Exercise details: Are you able to quote each entry exactly as written?

Pixel coordinate grounding data
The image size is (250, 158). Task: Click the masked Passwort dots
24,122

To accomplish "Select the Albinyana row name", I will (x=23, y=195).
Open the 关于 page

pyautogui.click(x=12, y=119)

Completed exercise:
The image size is (250, 158). Task: Click the masked Passwort dots
24,122

To accomplish "Select the Albinyana row name", I will (x=23, y=195).
Open the 关于 page

pyautogui.click(x=12, y=119)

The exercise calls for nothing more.